“Listen my children and you shall hear/of the midnight ride of Paul Revere…” The classic poem by Henry Wadsworth Longfellow appeared in January 1861, when the nation whose beginning it described was unravelling. It is a stirring, dramatic poem, however it is not good history. Revere never shouted “The British are coming” since everyone (including Revere) would have thought of themselves as British. He also never made it to Lexington or Concord, but fortunately he wasn’t the only one riding with the message that night. Guess Longfellow didn’t want to start his poem “Listen my children and you shall hear/of the midnight rides of Paul Revere/and a bunch of guys who don’t fit my rhyme scheme.”
The Prodigal Son is a parable which is frequently misinterpreted. A tale of God’s immense capacity for forgiveness, definitely, but in the culture of Jesus’ day, it is a much more extreme story that it appears on the surface. Two things we need to remember as we approach it: it is set in a traditional culture where family honor is more important than life itself, and it is set in a small village where there are few secrets, where everyone knows everyone else’s business.

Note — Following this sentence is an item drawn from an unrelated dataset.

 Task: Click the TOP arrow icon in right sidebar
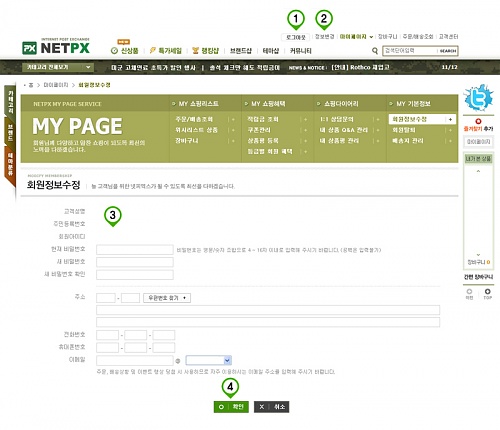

“Dad, I wish you were dead.” That’s how the youngest son’s request would have been heard. I don’t know about your father, but I’m sure mine wouldn’t have taken this with good grace. Most men of the time would have beaten a son who said that severely; almost no son would have dared make the request. There would be no chance of it being granted, it was unimaginable in that time (pretty unimaginable now as well.) For the father to go ahead and divide the property was incredible. Tongues would wag and fingers would be pointed.

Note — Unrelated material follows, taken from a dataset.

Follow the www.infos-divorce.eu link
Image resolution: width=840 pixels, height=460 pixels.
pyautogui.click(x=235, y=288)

The young man going off and going through his possessions isn’t hard to imagine, most of us know somebody like this. Perhaps we’ve done this ourselves. There was no unemployment then, no safety net; he was broke and hungry and nobody cared. Feeding pigs was perhaps the lowest a Jewish boy could go, and wishing he could eat what they ate a sign of starvation. It took something that extreme that made him do something pretty unthinkable: go home to his family. There would be no doubt it would be a living hell, the way everyone would treat him, reminding him constantly of his folly, standing in judgement of him. It took a lot for the younger son to go home to certain misery.

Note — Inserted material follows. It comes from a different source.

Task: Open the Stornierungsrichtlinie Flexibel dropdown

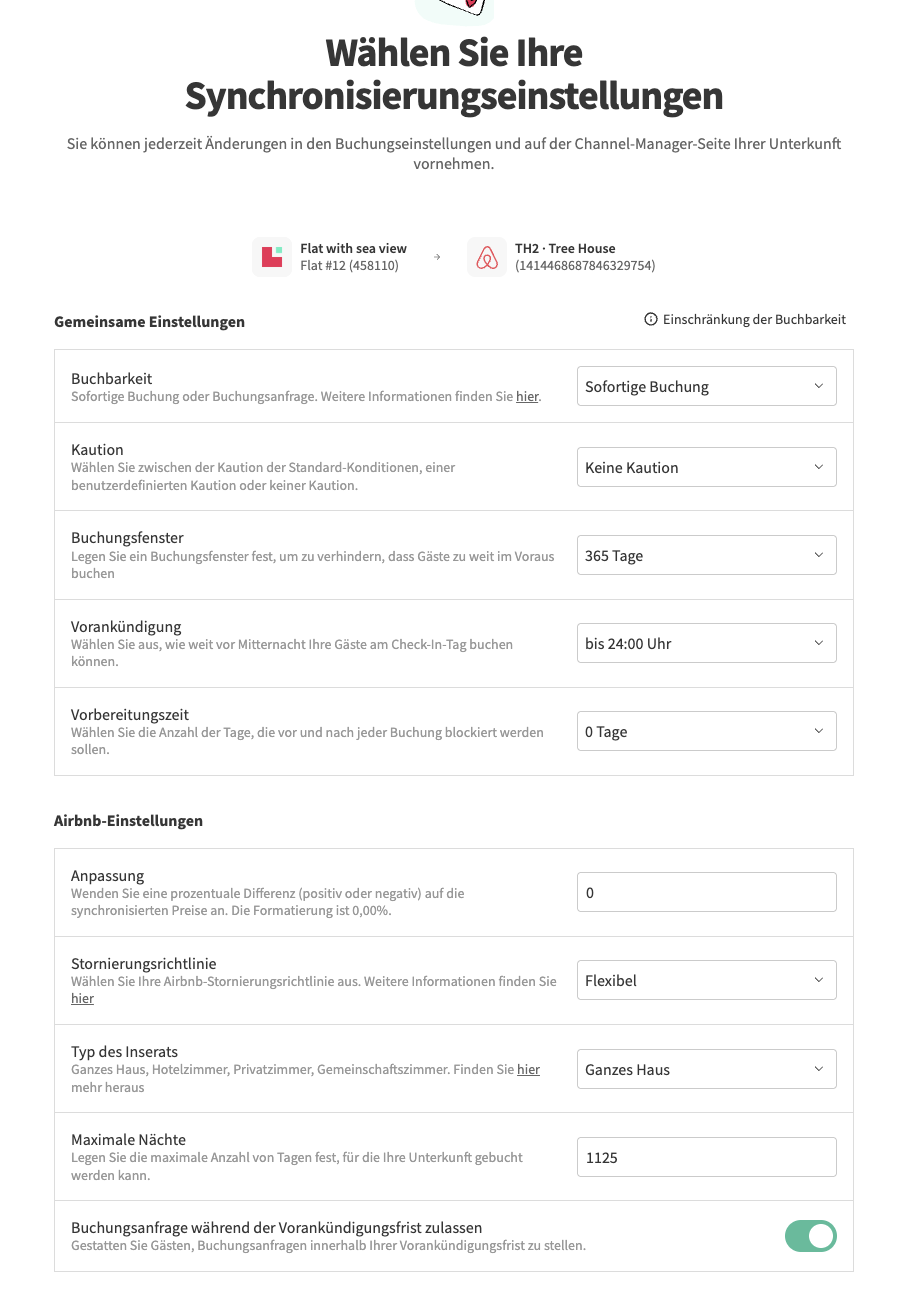Action: pos(706,981)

The father’s reaction is incredible. He sets a standard beyond belief: by giving him fine clothes, a ring, shoes, is a return to the status he had before. The celebration he orders, killing the fatted calf, means everyone in the village will be at the party, signaling to them how he wants his son treated. He doesn’t even let his son finish his apology. The younger son is forgiven.
The older son isn’t the noble one, in spite of appearances. He’s frequently called the faithful son, but in his culture, he’s betrayed his family duty by sins of omission. If his brother had a dispute with his father, he was to intervene and mediate, even if he thought it futile or he didn’t want to do it. Appearances are everything. When he finds out his family is hosting a party, he is duty bound to make sure everyone has enough to eat and drink, having a good time. Arguments are put on hold until everyone goes home, he can say what he wants in private.
Making a public scene of disapproval is just as scandalous as his brother’s departure/return. We can imagine the onlookers watching the scene like a daytime talk show, thinking themselves superior and being glad their family wasn’t like this. The older son’s argument is like “He’s had his chance and he’s blown it. He deserves what he gets. You shouldn’t waste your generosity on the undeserving poor, you should be taking care of me and my friends.”
The father reminds his older son that everything he has belongs to his eldest: there is no new share for the prodigal to inherit. The older son’s status is secure. The forgiveness of the prodigal is a recognition the younger son is human and part of the family after all, and that is enough. “He was lost, and has now been found.”
What does the older son do? Does he go in and pick up on what he’s supposed to do, stop embarrassing himself? Does he stand there and refuse to take his brother back? Does he walk away? We don’t know: the story ends with the question unanswered.
Most of us are usually like one of the two sons in our lives, frequently we play both roles sometimes. There are times we do something stupid, cut ourselves off from our support network, we look like a fool. We’re frequently tempted to play the older son, to pass judgement on who deserves help and who should be cut off. Honesty with ourselves is difficult, and we need to remember when we’ve been in both roles. We also need to remember the amount of unconditional mercy God gives us, that as St. Augustine says, “God loves each of us as if there were only one of us.” Christ calls us to forgive as we are forgiven, and calls us to stop sitting in judgement of each other repeatedly.
The Prodigal Son is a timeless tale and an instruction how to live life as a compassionate person. It tells us about God’s nature and human nature as well. It is a challenge to all of us, but a challenge that will help us at every stage of our lives. Perhaps the most challenging faith question we have is how do we finish this story?